MARKETS

Is this the death of coal power?

STRICTER emission standards and competition from natural gas are main factors that caused closure...

Sadie Davidson

Bloomberg New Energy Finance predicts another 236 could follow suit.

By the end of the decade, it is predicted 25% of the US coal fleet would have been forced into closure.

In the EIA’s December 2012 survey, of the 536 coal-fired plants in the US, 84 announced boiler retirements and 146 are listed as likely to retire.

In some states the situation has become so dire that coal plants have become impossible to sell.

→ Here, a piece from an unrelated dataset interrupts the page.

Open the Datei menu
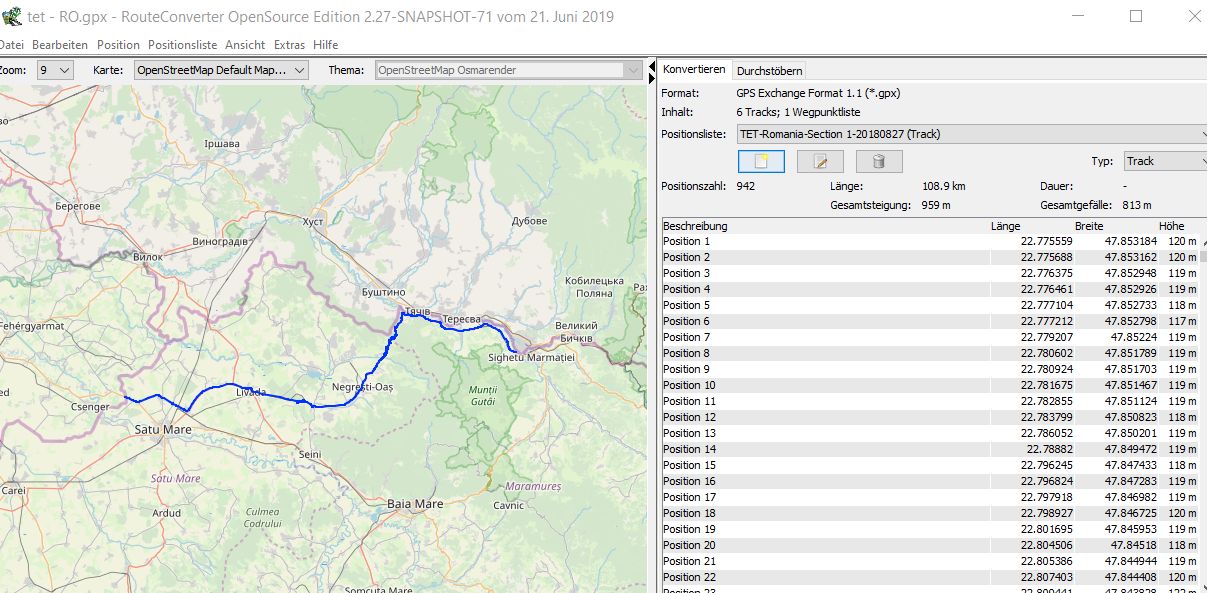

ED Edwards’ power plant, in Illinois, made headlines when owners Ameren Corp paid Dynergy to take the plant, and four others, off its hands. The reasons for doing so were issues meeting state and federal regulations and increased competition from natural gas.

Ameren’s decision is becoming increasingly common as companies pull out of investments in aging coal plants that no longer meet federal requirements and cannot compete with the prices of natural gas.

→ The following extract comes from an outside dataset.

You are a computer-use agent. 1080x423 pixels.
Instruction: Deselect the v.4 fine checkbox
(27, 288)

Bloomberg reports that coal accounted for 39% of total US electricity consumption last year.

This was down from 2003-08 when coal accounted for 50%. However, it was a slight rebound from 2012, when coal accounted for 37% of total electricity consumption.

Bloomberg predicts coal will regain some holding, accounting for more than 40% of total electricity usage over the next three years.

With relatively low natural gas and electricity prices and therefore a lack of return for coal plant operations, it raises the question of the viability of investing in cleaning up the ageing plants, which will drive prices higher.

With the establishment of a national mandate requiring all plants to reduce mercury emissions, plant owners, who have previously avoided such modifications, are forced to make a decision to invest, sell or close the plants.